David Rémy Bellamy

I am an Infrastructure Engineer for agentic training and a Harvard PhD Statistician.

I am currently at the Institute of Foundation Models (ifm.ai) building reinforcement learning infrastructure for agentic training of a frontier-scale model that the team pretrained and midtrained in-house. My work spans the entire agentic RL training stack: per-rollout sandbox runtimes, the agent layer, the Rust inference request router, the inference engines, the trainer, the reward computation pool, and the orchestration control plane. Recent themes include cross-image NCCL weight transport between trainer and rollout engines, disaggregated prefill/decode reliability on multi-rail HGX fabrics, tokenizer-consistent training-on-rollouts (TITO), and rollout routing replay (arXiv:2510.11370) for large MoE RL training. Recent open-source contributions include vLLM, SGLang, the SMG inference request router, and harbor. See my GitHub profile for a detailed list.

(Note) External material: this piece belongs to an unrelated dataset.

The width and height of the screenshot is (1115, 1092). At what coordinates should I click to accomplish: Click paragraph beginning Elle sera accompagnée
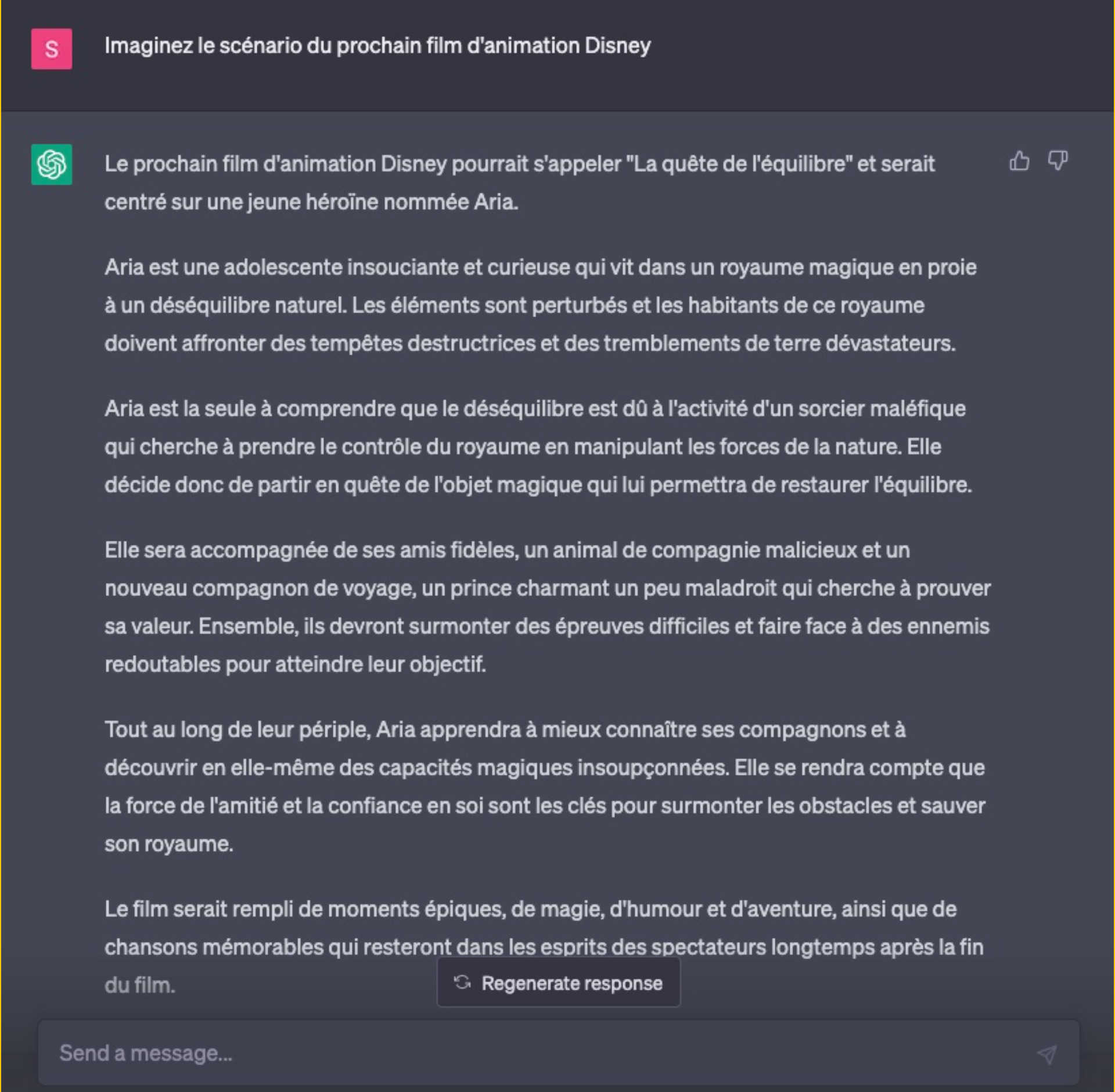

Previously, I was a founding AI researcher at Lila Sciences working on scientific superintelligence.

News

03/2026: Joined the Institute of Foundation Models as Infrastructure Engineer for agentic training, building the reinforcement learning infrastructure for agentic training of a frontier-scale model that the team pretrained and midtrained in-house.
12/2025: New write-up: “Hitting the Noise Floor: SFT vs GRPO-Clip on GSM8k.” A controlled comparison of SFT vs RL (GRPO) training dynamics on GSM8k. (Report & Runs | Code)
5/2025: I left Lila to pursue independent research in RL!
12/2024: We publicly launched our company Lila Sciences!
12/2024: Labrador was awarded the 2024 Machine Learning for Health (ML4H) Best Paper Award.
11/2024: Labrador was awarded an oral spotlight presentation at ML4H 2024.
10/2024: DAG-aware Transformer accepted at NeurIPS 2024 workshop on Causal Representation Learning.
06/2023: Conformal prediction with LLMs accepted at ICML 2023 workshop on Neural Conversational AI.
05/2023: Joined Lila Sciences as employee #1 and founding AI researcher.
05/2023: I defended my PhD on the 2nd of May. My thesis is here. Thanks to my examination committee Andrew Beam, Tianxi Cai and Leo Celi.
09/2022: Deep learning for proximal inference paper accepted at NeurIPS 2022 main conference.
07/2022: Began consulting with Artera.ai on a causal machine learning project for precision treatment decision-making.
06/2022: Structural characterization of shortcut features accepted by the European Journal of Epidemiology.
05/2022: I completed my Masters of Science in Biostatistics at Harvard University.
03/2022: Began teaching Harvard’s Deep Learning course at the Medical School.
01/2022: Attended the Causality Boot Camp at The Simons Institute for the Theory of Computing.
01/2022: I was awarded the Harvard Department of Epidemiology’s UCB Pharma Fellowship.
09/2021: I was selected as a founding member of the Harvard CAUSALab by Miguel Hernan and James Robins.
08/2018: Started my PhD in Biostatistics & Epidemiology at the Harvard School of Public Health.